Last year, Chris Thompson, a 29-year-old IT consultant based in the south suburbs, told his grandfather, Don Clinkert, he was thinking of getting in on the foreclosure-to-rental investment scene. Clinkert said he’d been considering doing the same. Now the two are 50-50 partners as landlords on a house they bought in Steger for $45,250, with tenants moving in February 1.
“The interest rates on CDs and the various safe havens out there are about 0.5 percent,” says Clinkert, a 74-year-old retired insurance executive. “[House] prices and [mortgage] interest rates are so low that it’s a good opportunity for Christopher and for me.” Thompson’s calculations suggest the partners will reap up to 20 percent profit a year, depending on how much is siphoned off by unexpected expenses for repairs.
Thompson and Clinkert have been strategic about their choices along the way and their experience may be instructive for other first-time investors.
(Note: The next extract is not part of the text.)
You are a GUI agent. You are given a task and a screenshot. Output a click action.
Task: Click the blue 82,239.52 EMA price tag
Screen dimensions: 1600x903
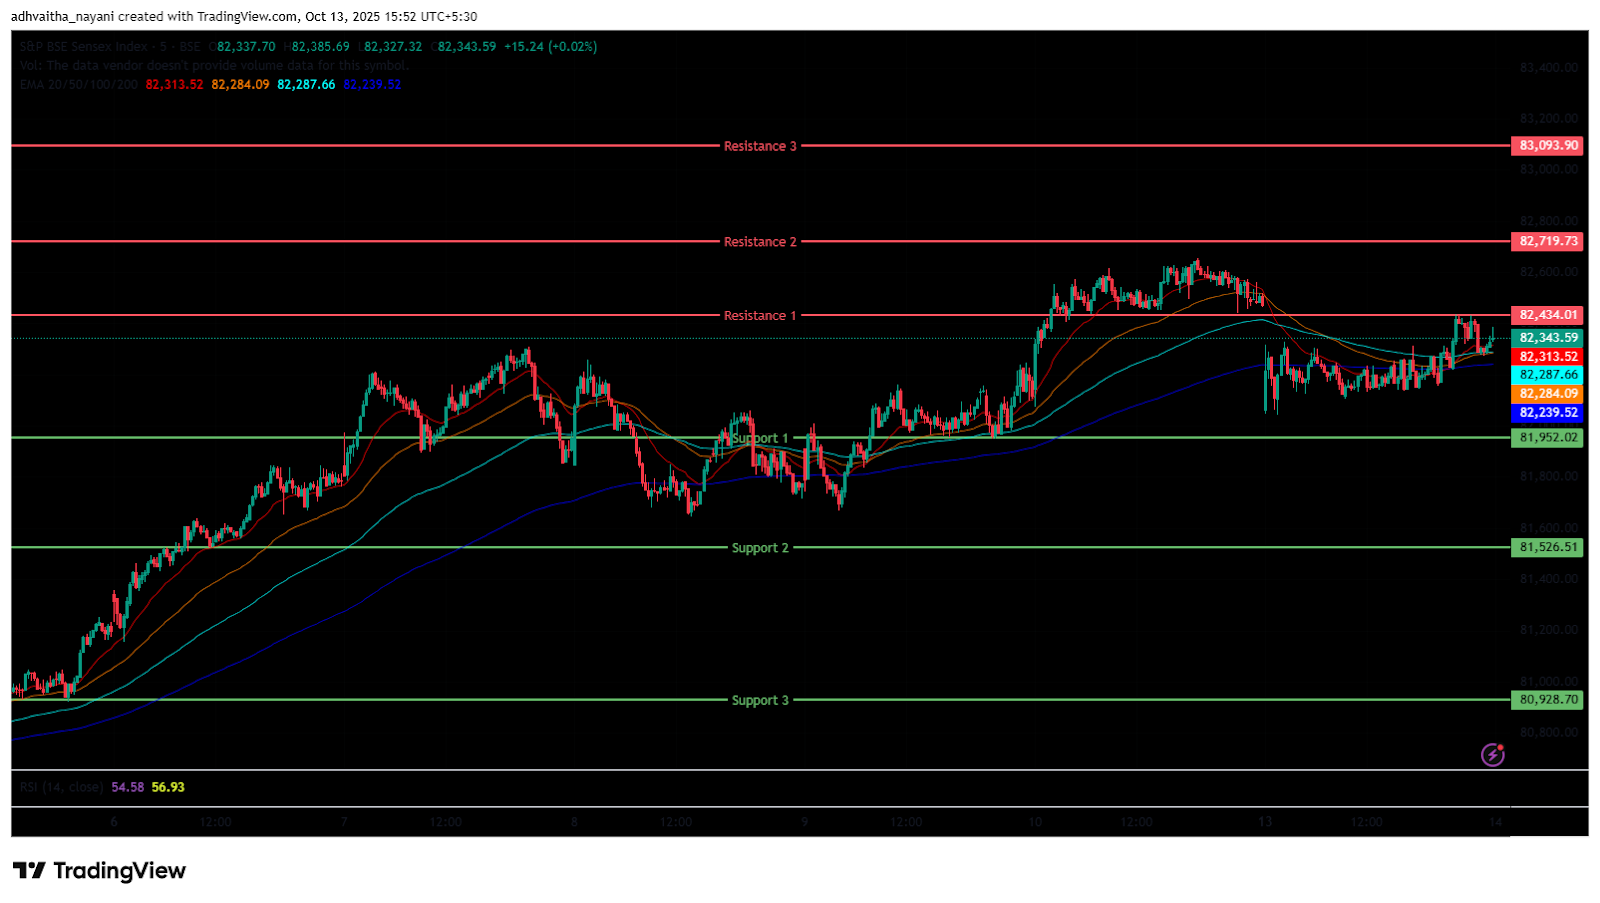click(x=1548, y=413)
Here’s what they did:
• Thompson attended a seminar taught by Bruce Hackel, a south suburban ReMax agent whose family has a real estate portfolio. One of Hackel’s key tips is: “Don’t buy a rental property more than 15 minutes away from your house—at least initially. You’re going to have to stop in and check on it, collect the rent, so don’t make it a destination or you won’t be an effective property manager.” With that in mind, Thompson, who lives in Steger, started looking for properties there and in nearby Chicago Heights.
• Thompson devised his own form of market research. When he found a house that might work, he created a bogus rental ad and put it on Craigslist to gauge interest. He likens it to consumer brands surveying a test audience—and says that he told respondents what was going on and offered to keep their names on hand.
• Thompson and Clinkert settled on a 1,600-square-foot three-bedroom house in Steger that, although it wasn’t a foreclosure, was bargain-priced. Sold in 2009 for $103,000, it was priced at $59,900 when Thompson found it in October. (The reason for the low price is unclear; the house was owned by a limited liability company, according to the Will County Recorder of Deeds.) The house needed a new water heater, two new toilets, a bathroom door, and some other minor repairs, most of which the partners were able to do on their own. They estimate they spent about $1,500, for a total investment of $46,750.
• They set the rent based on the going rates for nearby rentals. At Steger’s New Colonies apartments, a three-bedroom unit had a monthly rent of $1,150. Thompson set the house’s rent at $1,200, reasoning “the chance to have your own house, yard, and garage would make it worth the extra $50.” He was right: An ad went up on a Sunday, and by the following Thursday, Thompson had received more than a dozen calls. The tenant he signed was one of the respondents from his bogus ad, a single mother of two. (She will move in February 1.) In addition to a steady job and a stable rental history, she also has a Section 8 voucher, which the partners think reduces the risk of nonpayment by the tenant.
• At $1,200 a month, the rental income is about 20 percent above the partners’ monthly expenses on the house, which includes mortgage payments, insurance, and property taxes (which they successfully appealed for a $2,400-a-year reduction based on the home’s value).
Granted, the project has only begun, and the pair hasn’t been subjected yet to midnight calls from a tenant, but so far they feel confident. Clinkert says that he may form similar partnerships with some of his other grandchildren—“all except the three year old.”